- [WHAT IS REQUIRED]: Only the lines from the one containing "How do I perform: Open" through the last line of the entries are wanted. Transcribe them exactly.
── DATA RECORDS
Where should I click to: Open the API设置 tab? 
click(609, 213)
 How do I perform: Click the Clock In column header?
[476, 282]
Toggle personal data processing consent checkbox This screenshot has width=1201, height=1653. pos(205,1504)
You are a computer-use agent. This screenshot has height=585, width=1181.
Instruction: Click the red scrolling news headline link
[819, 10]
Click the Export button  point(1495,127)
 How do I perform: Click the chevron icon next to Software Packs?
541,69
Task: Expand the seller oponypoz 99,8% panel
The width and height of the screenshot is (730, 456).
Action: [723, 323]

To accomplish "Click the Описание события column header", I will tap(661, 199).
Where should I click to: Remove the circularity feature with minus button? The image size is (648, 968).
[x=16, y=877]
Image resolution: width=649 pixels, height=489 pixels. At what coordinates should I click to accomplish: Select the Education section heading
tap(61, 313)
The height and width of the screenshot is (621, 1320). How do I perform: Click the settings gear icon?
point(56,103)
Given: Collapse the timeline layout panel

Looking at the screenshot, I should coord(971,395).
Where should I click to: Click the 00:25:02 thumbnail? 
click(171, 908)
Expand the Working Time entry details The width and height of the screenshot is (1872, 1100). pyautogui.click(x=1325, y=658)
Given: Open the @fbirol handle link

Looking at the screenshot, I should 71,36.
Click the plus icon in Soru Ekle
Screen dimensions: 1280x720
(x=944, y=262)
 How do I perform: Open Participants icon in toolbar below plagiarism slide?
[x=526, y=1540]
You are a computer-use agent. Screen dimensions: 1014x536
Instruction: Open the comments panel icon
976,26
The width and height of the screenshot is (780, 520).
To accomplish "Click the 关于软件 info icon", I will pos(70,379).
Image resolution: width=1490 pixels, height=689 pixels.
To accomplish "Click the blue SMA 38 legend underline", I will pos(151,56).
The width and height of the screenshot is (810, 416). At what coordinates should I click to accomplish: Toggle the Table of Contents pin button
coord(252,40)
────
- [RESULT OF THIS EXERCISE]:
 How do I perform: Open Participants icon in toolbar below plagiarism slide?
[x=526, y=1540]
You are a computer-use agent. Screen dimensions: 1014x536
Instruction: Open the comments panel icon
976,26
The width and height of the screenshot is (780, 520).
To accomplish "Click the 关于软件 info icon", I will pos(70,379).
Image resolution: width=1490 pixels, height=689 pixels.
To accomplish "Click the blue SMA 38 legend underline", I will pos(151,56).
The width and height of the screenshot is (810, 416). At what coordinates should I click to accomplish: Toggle the Table of Contents pin button
coord(252,40)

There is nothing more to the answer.